Fig. 5A (top) shows the cross-sectional schematic illustrating the differences between the stiff and soft designs, using a 1.5 mm long tissue with 5:
1 aspect ratio as an example. The higher volume in the seeding well yielded better collection efficiency after centrifuging the cells. In addition, we increased the number of cells from 0.4 million to 0.6 million for the trial with the tall and soft design. Fig. 5A (bottom) represents the envisioned tissue remodeling for the stiff and soft designs respectively. Fig. 5B shows the finite element models of the mechanical constraints. Here, 100 μN boundary loads are applied to the outer surface of the cages in the normal direction. The added height and width of 0.1 mm reduces the effective spring constant keff experienced by the cells. Additionally, the added height decreases the possibility of stiction of the EHTs to the substrate.

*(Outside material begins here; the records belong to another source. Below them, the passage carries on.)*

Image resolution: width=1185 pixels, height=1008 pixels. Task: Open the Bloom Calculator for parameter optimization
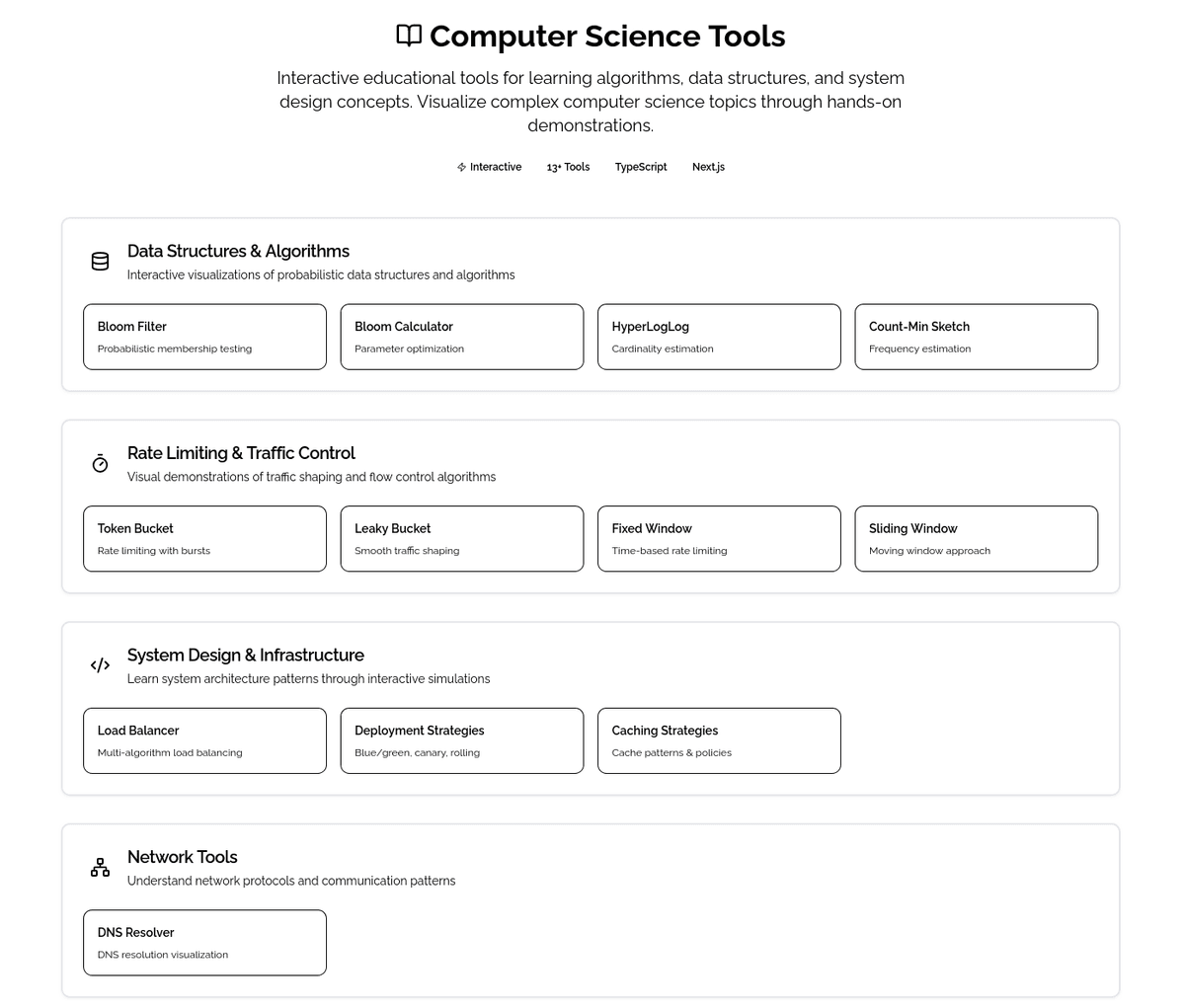(461, 336)
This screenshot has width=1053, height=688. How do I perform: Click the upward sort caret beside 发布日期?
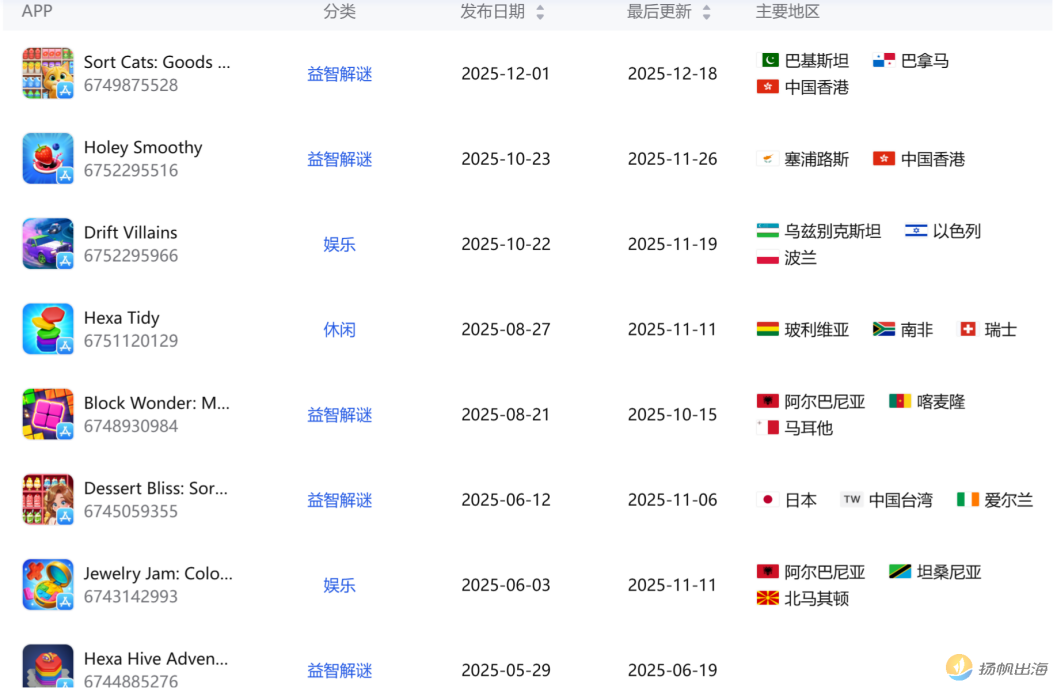pyautogui.click(x=539, y=9)
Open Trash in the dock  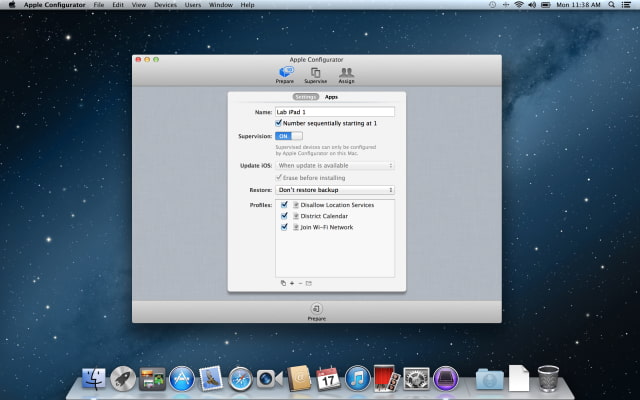(548, 378)
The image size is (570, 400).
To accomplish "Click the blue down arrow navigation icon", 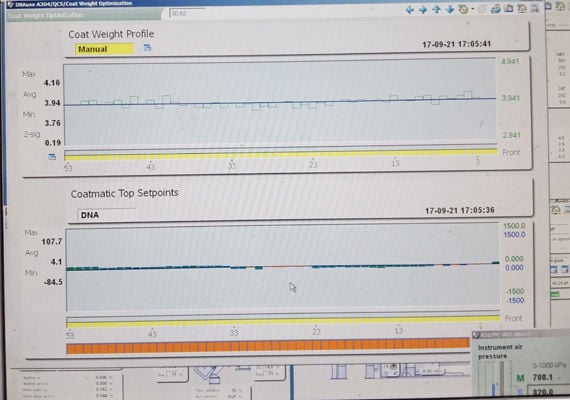I will pyautogui.click(x=450, y=10).
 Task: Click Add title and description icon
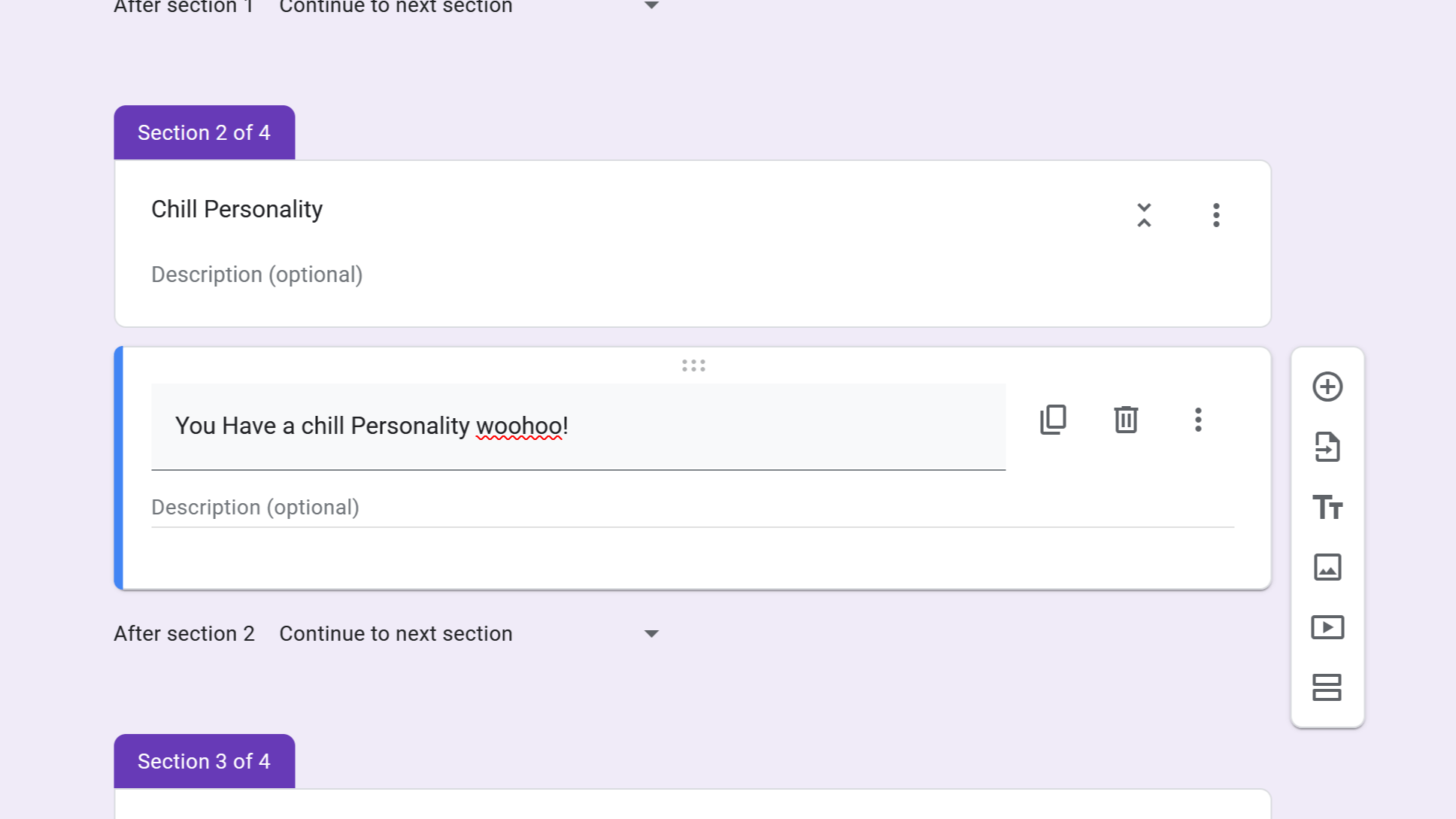(1327, 508)
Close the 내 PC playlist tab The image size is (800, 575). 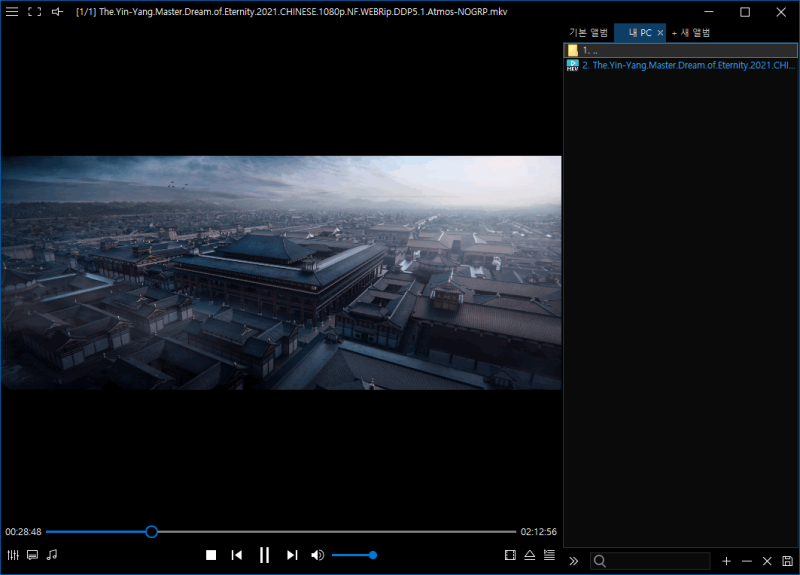(660, 33)
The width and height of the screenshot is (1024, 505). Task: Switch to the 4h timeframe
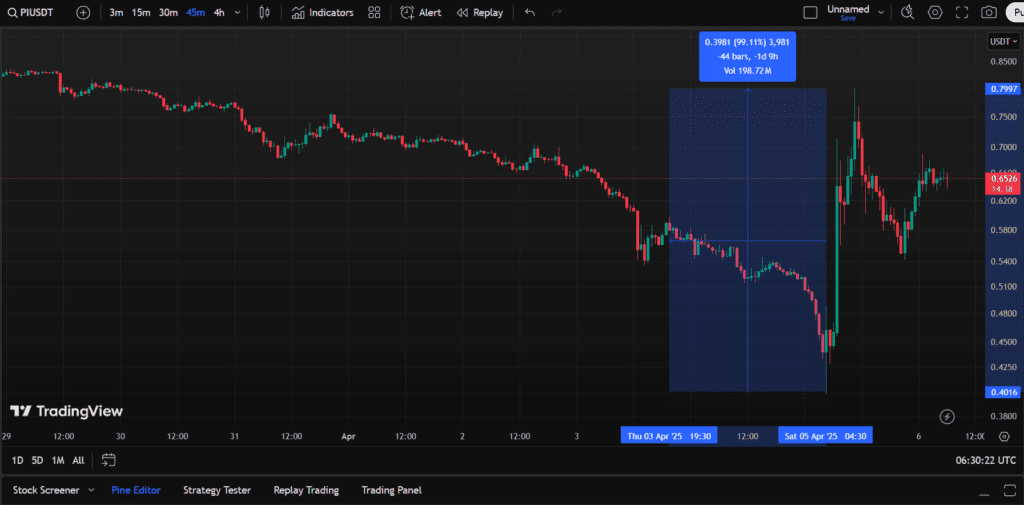coord(219,13)
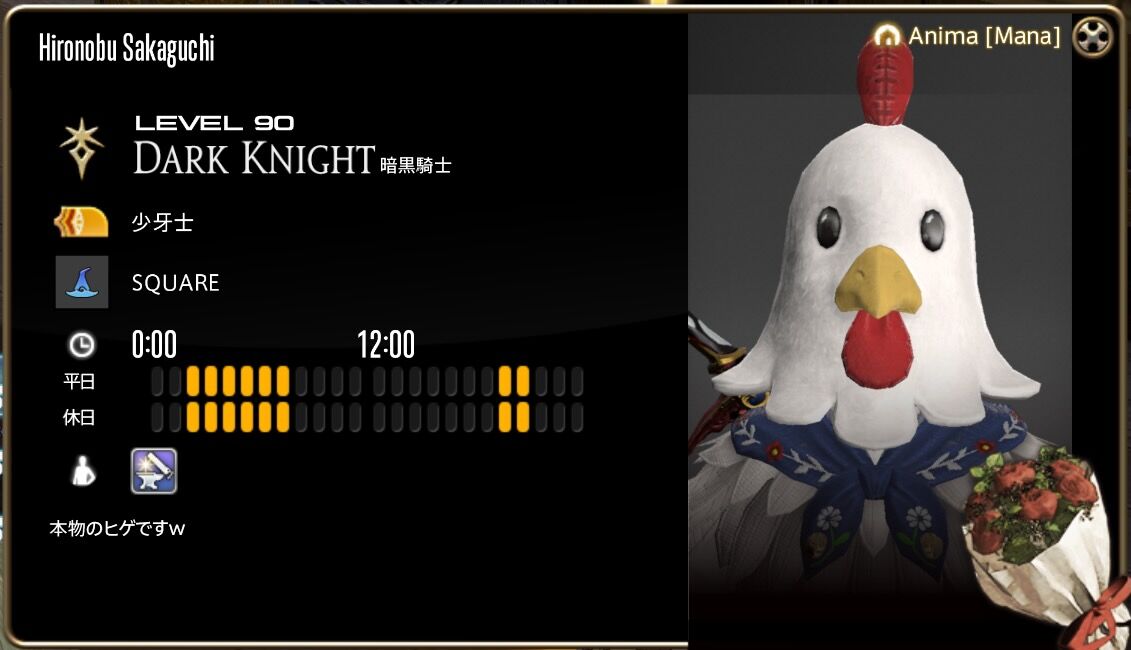This screenshot has height=650, width=1131.
Task: Click last lit holiday (休日) evening bar
Action: (x=523, y=417)
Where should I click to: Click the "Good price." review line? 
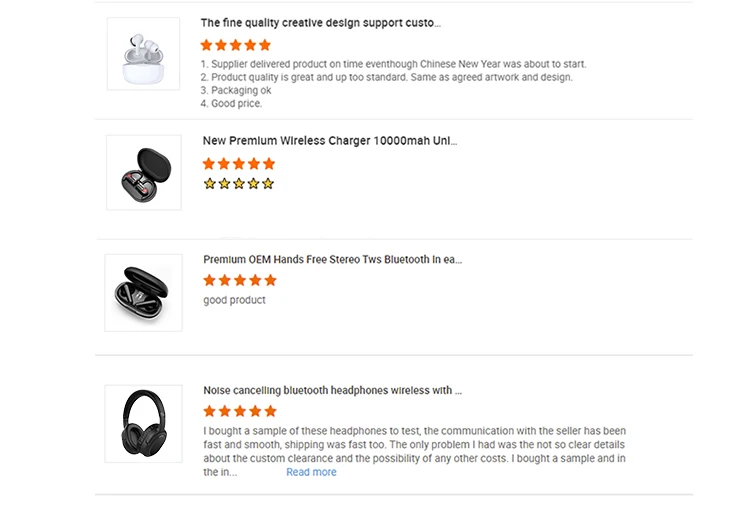tap(231, 103)
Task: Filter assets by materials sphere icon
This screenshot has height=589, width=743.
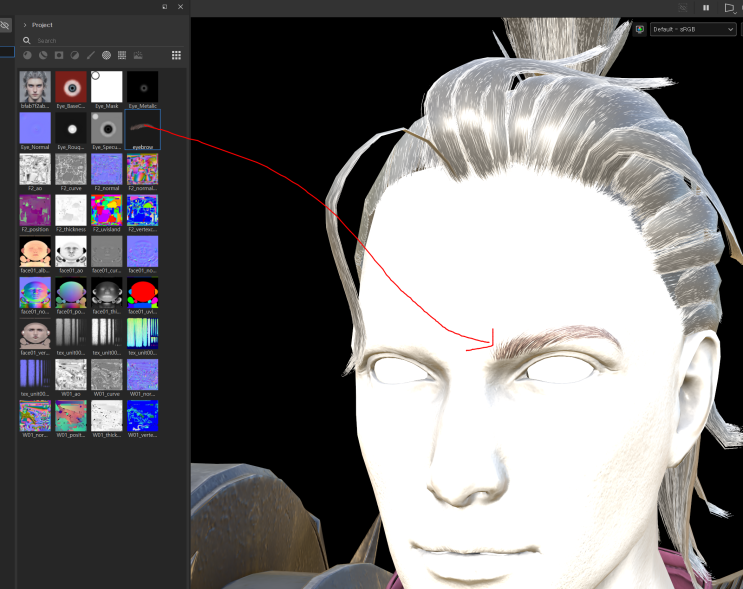Action: pyautogui.click(x=27, y=55)
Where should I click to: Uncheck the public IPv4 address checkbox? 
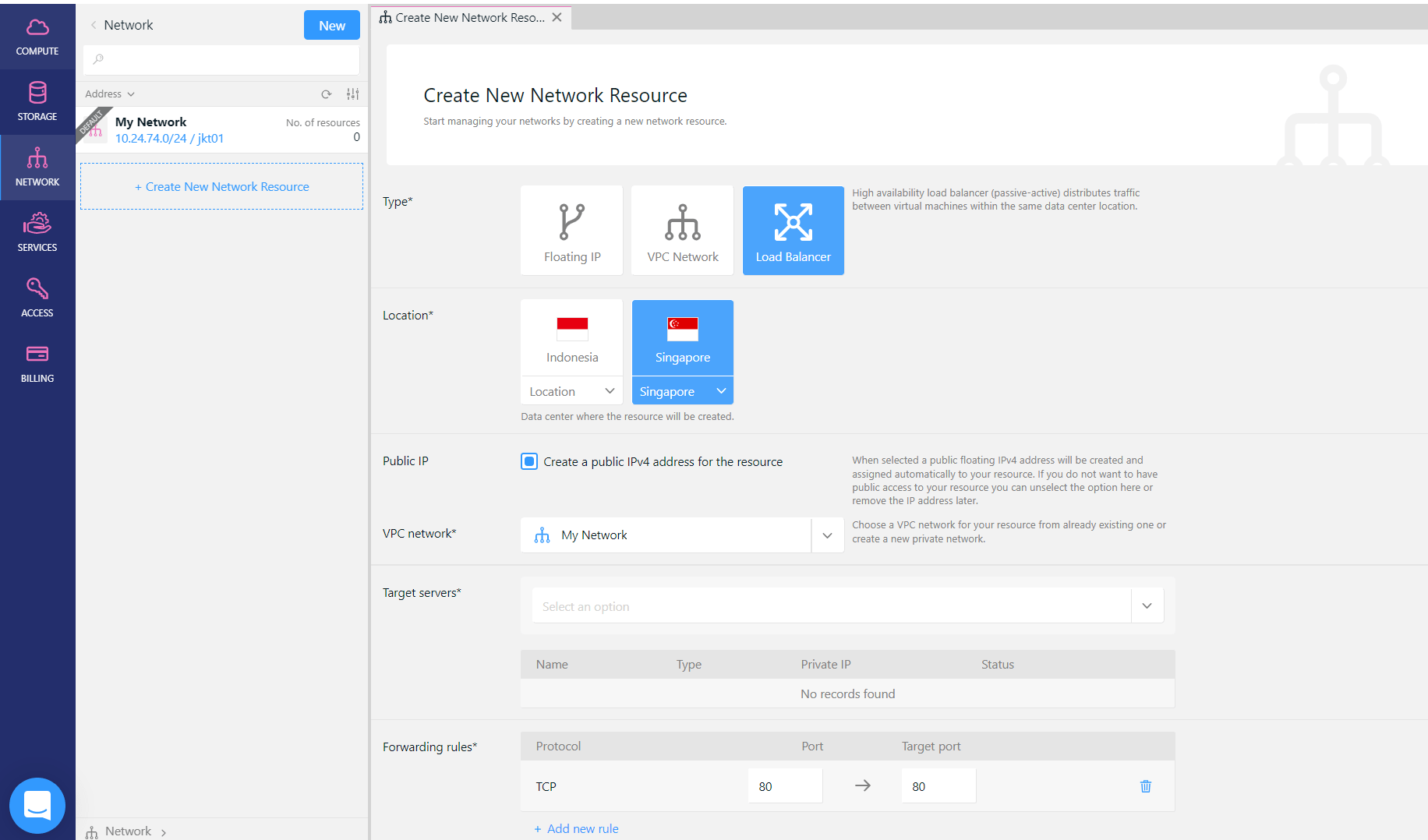(x=529, y=461)
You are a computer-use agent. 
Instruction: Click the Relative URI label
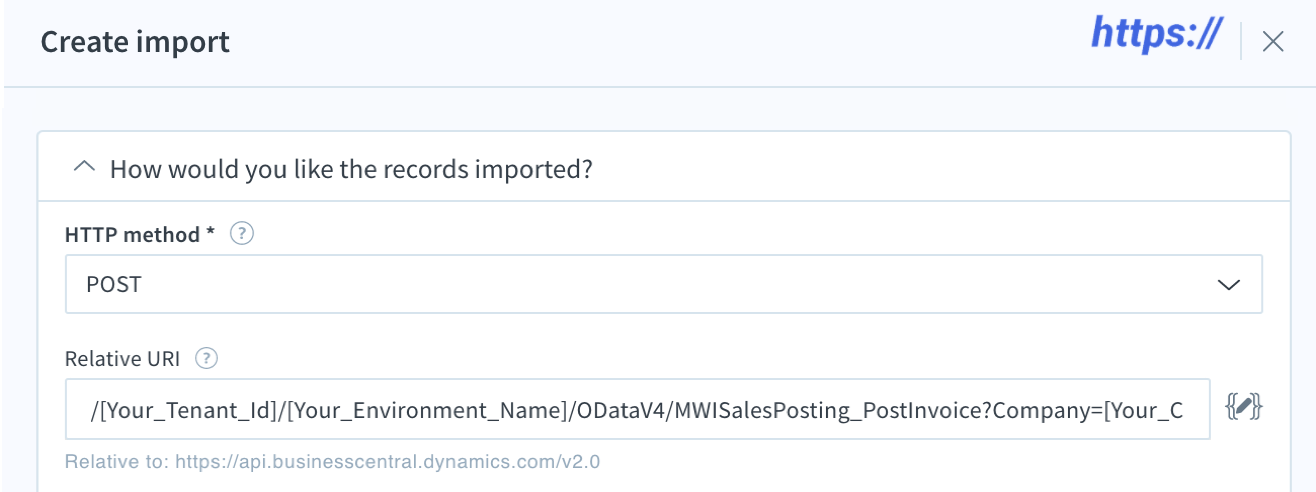click(124, 359)
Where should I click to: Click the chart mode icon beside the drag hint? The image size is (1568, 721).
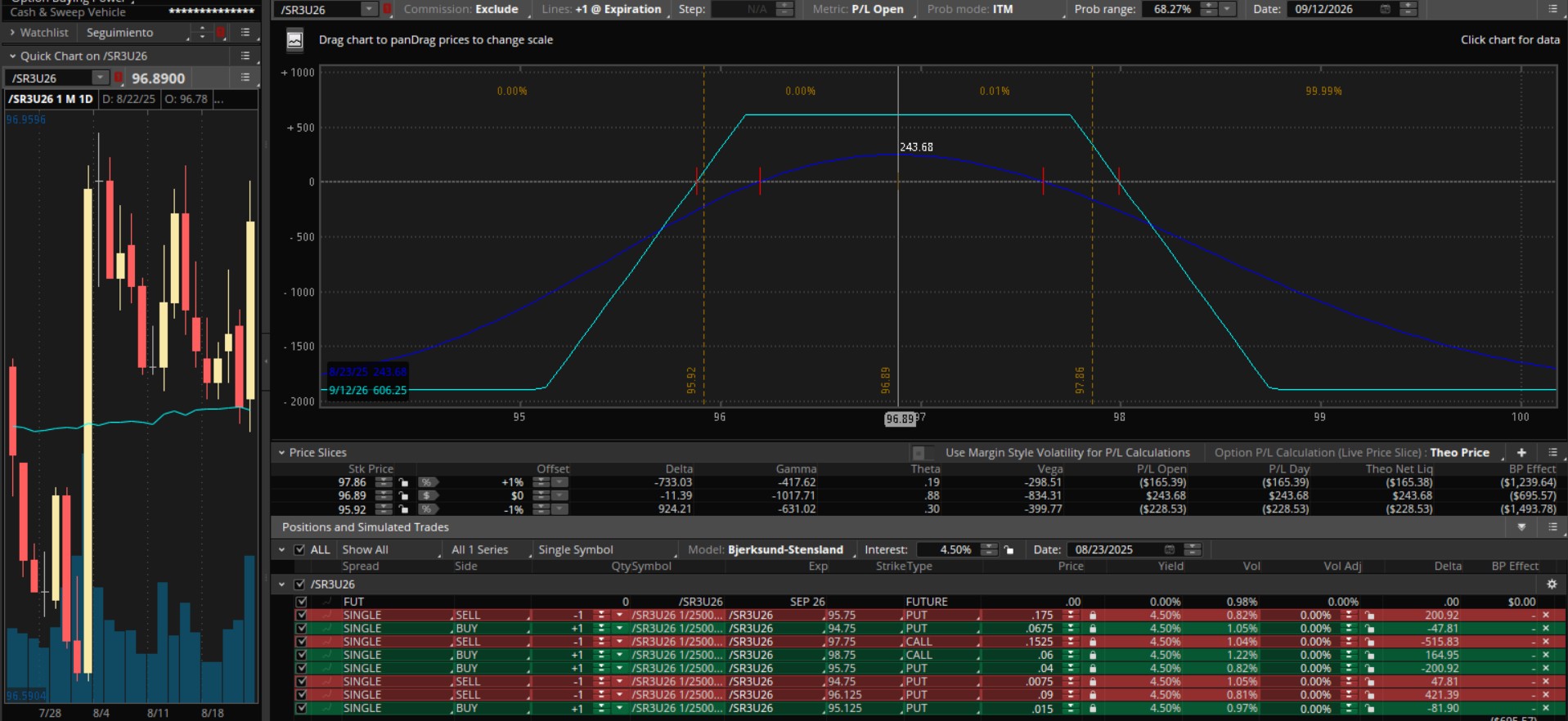[x=294, y=40]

Fig. 5C shows brightfield images of the tissue constructs generated in stiff devices on day 8, and Fig. 5D and E quantify tissue remodeling in these devices, using the neck widths as the relevant parameter. Here, we observed that tissues are continuously undergoing compaction with positive necking rates, although these rates were slowing down for the tissues with lower aspect ratios. Fig. 5F shows the brightfield images of the EHTs generated using more cells and soft devices. Fig. 5G shows the temporal evolution of the neck width generated in soft rectangular cavities. Here, tissues generated using 1.5× higher cell density and ∼1.6× softer mechanical boundaries formed stable constructs in the optimized design (n = 3). Widths of 0.5 mm, 1 mm, 1.5 mm, and 2 mm long EHTs stabilize between 0.3 mm and 0.4 mm as early as day 2. The tissue constructs generated in the 0.1 mm taller hemicylindrical membranes were also more stable than the previous iteration (see Fig. 5H). Interestingly, we observed some widening of 1.2 mm and 1.4 mm long tissues between day 2 and day 8, which might be due to the proliferation of stromal cells and subsequent ECM production.31
After achieving the formation of stable tissue constructs, we imaged the fiber structures inside some of these EHTs (Fig. S5 and S6†). Unlike the stiff configuration, we did not observe a substantial increase in the degree of alignment as the tissues were scaled up in both length and number of cells. Visual inspection showed that the fibers appear aligned at the tissue periphery, but the alignment at the center of these tissues remained mostly random as the tissue length is increased. Overall, we observed some degree of alignment in the longitudinal direction, but this alignment was mostly localized to the edges or borders of the tissues (see ESI†). Additionally, we observed some diagonal alignment at the corners of the EHTs generated in cylindrical or stadium-like cavities, due to the diagonal placement of attachment sites. Overall, our results support the existing literature about the stress-mediated alignment of the ECM8,30 and myofibrils13 near mechanical boundaries and peripheral regions of the 3D-engineered tissues.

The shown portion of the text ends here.